O roteiro também tem seus deslizes, porém. Demonstrando não ter conteúdo suficiente para entregar um longa-metragem, a obra estabelece uma narrativa in media res, isto é, começa a projeção já no meio da história. A intenção é, posteriormente, explicar todo o passado dos personagens a fim de tentar dar alguma profundidade às suas vidas que não só é desinteressante sob o contexto político do confronto como também parece mais uma ferramenta para prolongar a trama do que qualquer outra coisa. Mesmo assim, Na Mira do Atirador continua trazendo detalhes interessantes, mesmo que subaproveitados.
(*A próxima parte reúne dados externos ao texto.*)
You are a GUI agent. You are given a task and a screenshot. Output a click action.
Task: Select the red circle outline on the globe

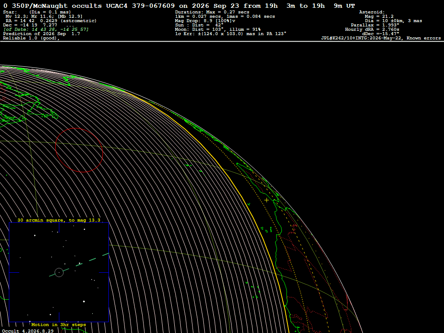tap(79, 150)

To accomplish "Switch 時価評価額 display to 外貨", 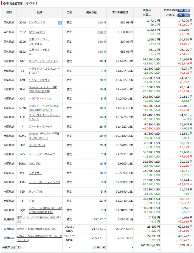I will click(x=187, y=10).
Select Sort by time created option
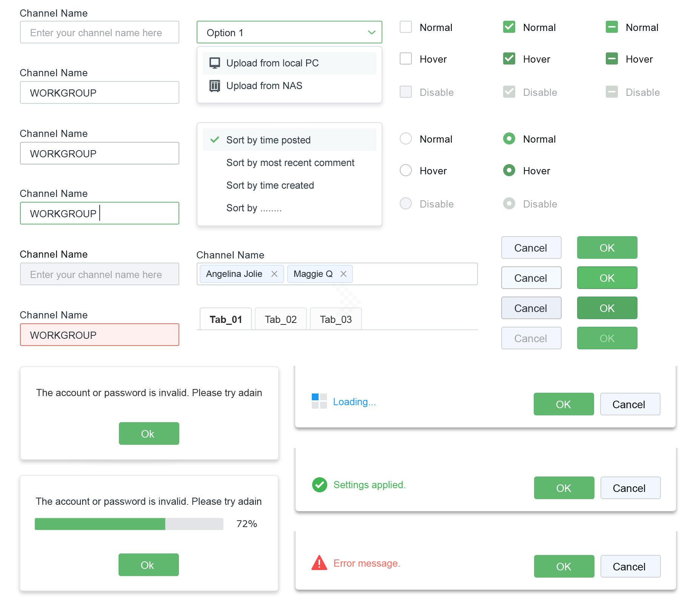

A escolha de começar o filme sob o ponto de vista da mira do sniper americano e fechar sob a mira iraquiana, por exemplo, demonstra-se uma interessante rima visual e a sugestão de inversão de torcida por parte do espectador.

Em sua segunda metade, Na Mira do Atirador transforma-se num longa sobre ciclos destrutivos e criação de monstros. Se a América é responsável pela ascensão do Daesh no Oriente Médio, esta obra de Doug Liman é uma das que retrata, mesmo que de maneira superficial e simples, como foi criado o cenário propício para a o surgimento das células terroristas que, dez anos depois, são uma das principais ameaças à paz mundial. Com escolhas narrativas interessantes mas uma história excessivamente rasa, o filme encontra no aprofundamento de seus personagens seu calcanhar de Aquiles, já que nem consegue fazer o público sentir empatia, nem consegue extrair de seus atores algum sentimento se não ódio ou ironia. Ainda assim, uma experiência interessante.